I'm not sure of a domain where an operation cannot be represented as one of:
* Return $data
* Return a manipulation of $data that is the same type as $data
* Return a value derived from $data
* Update $data with a new value
* Create a new identifier with values that conform to the same type as $data
* Delete $data from the system
Certainly there are things like transcoding a streaming video which don't seem to map immediately, but they could if you shoehorned them. You're probably better off using something like UDP for that, though, instead of an HTTP request over TCP/IP.
Let's take images. Translation factor:
worzworts -> image (identity)
flubbleize -> encode to jpeg (non destructive manipulation)
mrefgle -> encode to png (non destructive manipulation)
chezzle -> execute image as a Piet program and return the output (derived value that is not necessarily of the same type)
Now, it's think through it a little. POST /image/ <http://imgur.com/8XA9Eva> => 1
GET /image/1 -> identical response (except some http headers) to the imgur URL
GET /image/1/piet -> "Piet"
GET /image/1/jpeg -> /image/1 re-encoded as a jpeg
All good here. But let's look at some of the operations you suggest might be used, and the action they take: POST /image/1/jpeg -> re-encodes the gif as a jpeg and saves it to /image/1; does not conform to REST best practices because POST is for creating new records -- immediately the developer is confused
GET /image/1/piet -> <unknown, I do not have a Piet runtime> because jpeg encoding is lossy, it fundamentally changes the data source at /image/1 with an arbitrary filter; in this case, JPEG compression.
Funky undefined behavior, and it may not have the side effects intended. Now let's see how it would work RESTfully: GET /image/1/jpeg -> returns a jpeg encoding of /image/1
POST /image/ <response from /image/1/jpeg> -> 200 OK, { id: 2 }
POST /image/ "Piet" -> Error 415 (images expect an image, not a string)
GET /image/2 -> returns jpeg encoding of /image/1
GET /image/1/piet -> "Piet"
PUT /image/2 <response from /image/1/png> -> 200 OK
GET /image/2/piet -> "Piet" (since png is a lossless encoding, Piet will perform the same on it)

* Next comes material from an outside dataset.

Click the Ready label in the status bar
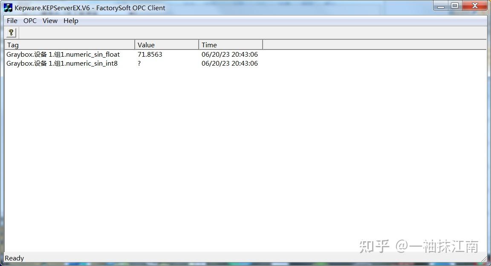This screenshot has width=491, height=266. point(14,258)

If you conform your API to single responsibilities, you won't confuse the consumers of it by transforming a data source in-place on their request.Things go a little sideways, but not much, if these operations need parameters. But that's why they're query parameters and not a part of the url. I don't think anyone would suggest that you create a URL like
/image/1/jpeg/width/640/height/480
That's just silly. If you follow the single-resource-deep philosophy, though, anything after the ID is a resource that is derived from the resource residing at #ID. This URL might actually make a lot of sense: /image/1/jpeg/resize/640x480
But then again, so would: /image/1/resize/640x480/jpeg
But wait, there's an even better way to define these ... and still be restful. /image/1.jpeg, /image/1.png, /image/1.piet
Oops, that last one doesn't work. Piet isn't an image format, it's the result of executing the image as a Piet program. So maybe that one works better as a URL segment: /image/1.jpeg (image), /image/1.png (image), /image/1/piet (string)

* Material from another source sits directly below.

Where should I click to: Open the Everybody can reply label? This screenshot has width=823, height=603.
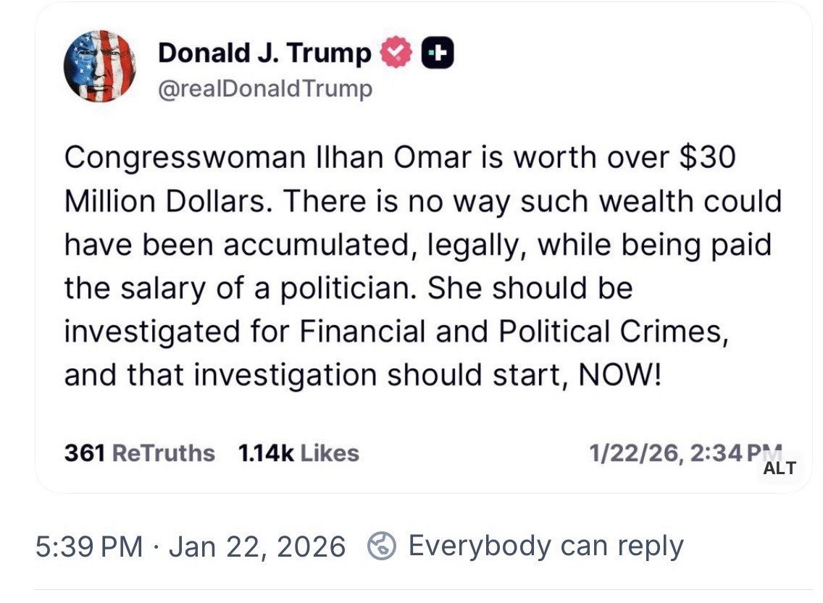click(546, 546)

In this case, /image/1.jpeg?w=640&h=480
makes just as much sense as /image/1.png?w=640&h=480
But since we know that instead of a transformed image, the image/:id/piet resource is a derived string based on image/:id, this URL totally doesn't make sense - and neither should it! Should the image be resized before being executed? How exactly does one change the height of an ASCII string? Maybe you want an image of the ASCII string that has been resized? Ambiguous request! Undefined behavior! /image/1/piet?w=640&480 -> 400, bad request.
But these same operations could be done on a video stream. POST creates a new video stream identifier; streaming source opens a websocket/webrtc/whatever based on that identifier; GET /stream/1/hls -> hls chunked stream of the incoming source video; GET /stream/1/dash -> DASH chunked stream of the incoming source video. Uh oh, source stream disconnects due to a network glitch. That's okay, they can just re-open it with the same identifier. Source stream PUT <some kind of manifest> /stream/1 : notifies the server that it is complete, server can cease to accept new streaming inputs for /stream/1; GET /stream/1/hls now returns a 301 redirect to /video/1/hls, which contains the entirety of the video that was streamed, as the server received it.Or do you have some other domain in mind that doesn't involve flubber?